Friday, October 23, 2009

Sayonara, Soupy


Milton Supman, aka Soupy Sales (January 8, 1926 – October 22, 2009), has moved on to better planets in search of a good egg cream.

Soupy was born in Franklinton, North Carolina, the son of a Hungarian dry goods merchant. The family later moved to Huntington, WV, just across the Kentucky border from Ashland. He graduated in 1944 from Huntington High School.

Soupy's dad nicknamed his three children "Hambone", "Chickenbone" and "Soupbone". Young Milton kept the Soupbone sobriquet into adulthood, by which time it generally became shortened to Soupy.
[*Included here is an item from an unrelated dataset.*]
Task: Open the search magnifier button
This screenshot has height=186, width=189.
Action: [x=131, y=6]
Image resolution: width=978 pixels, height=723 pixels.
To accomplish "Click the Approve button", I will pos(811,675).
The Soupster moved to Cincinnati in 1949, where he worked in radio and as a performer in some of the area's seedy nightclubs. He began his television career on WKRC-TV with Soupy's Soda Shop (which is said by some to be the very first "Corny Collins"-style teenage dance television program) and Club Nothing!, a late-night variety show. Another variety TV show, Soupy's On!, followed in Cleveland a couple years later.
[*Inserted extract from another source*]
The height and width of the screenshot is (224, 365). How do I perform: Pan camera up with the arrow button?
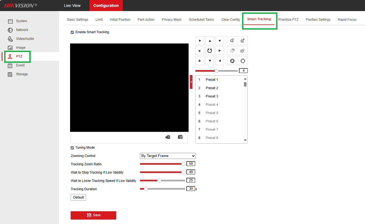(210, 41)
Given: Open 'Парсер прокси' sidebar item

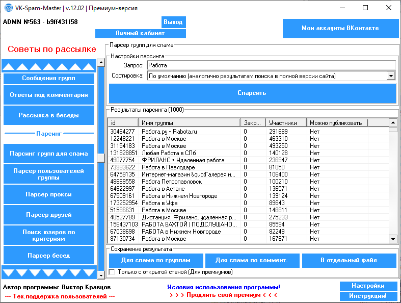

By 1953 Soupy was in Detroit, doing a puppet-filled kid's show called Lunch with Soupy Sales that ended up making him a nationwide success. The show, which changed its name to simply The Soupy Sales Show somewhere along the way, ran from 1953 to 1966, featuring many interesting guests for a kid's show, including Frank Sinatra, Sammy Davis, Jr., and T-Bone Walker. This was probably the most awesome aspect of Soupiness, although playing Mrs. Drysdale's nephew on The Beverly Hillbillies and being parodied in a 1963 episode of The Jetsons as "Soapy Sam" is pretty damn cool too.


From 1968 to 1975, Sales was a regular panelist on What's My Line? and then was the host of a children's stunt show called Junior Almost Anything Goes. This ran on Saturday mornings for exactly one years, from September 1976 to September 1977. Next came The New Soupy Sales Show in 1978-1979, an attempt to recapture the glory of his 1960s show. It only aired 65 episodes, despite interesting guests like Alice Cooper.


Soupy's last TV starring role was 1983-1985, as the voice of Donkey Kong in the animated Saturday Morning Cartoon show Saturday Supercade.

Uncle Soupy spent the rest of the 1980s doing a radio show in NYC. His competitors in the market, Howard Stern and Don Imus, insulted and ridiculed him mercilessly on-air on their own shows. At least Soupy lived to see Imus' career hit rock bottom when Imus made racist remarks live on the radio. Soupy Sales, thou art avenged!



In addition to his bold TV surrealism, his promotion of puppetry, his biggest contribution to what we call Voraxical Theatre would be his show-within-the-show The Adventures of Philo Kvetch, wherein Soupy plays a noir-ish private detective (and actually smokes cigarettes on a children's show, which would be unthinkable in this politically correct era).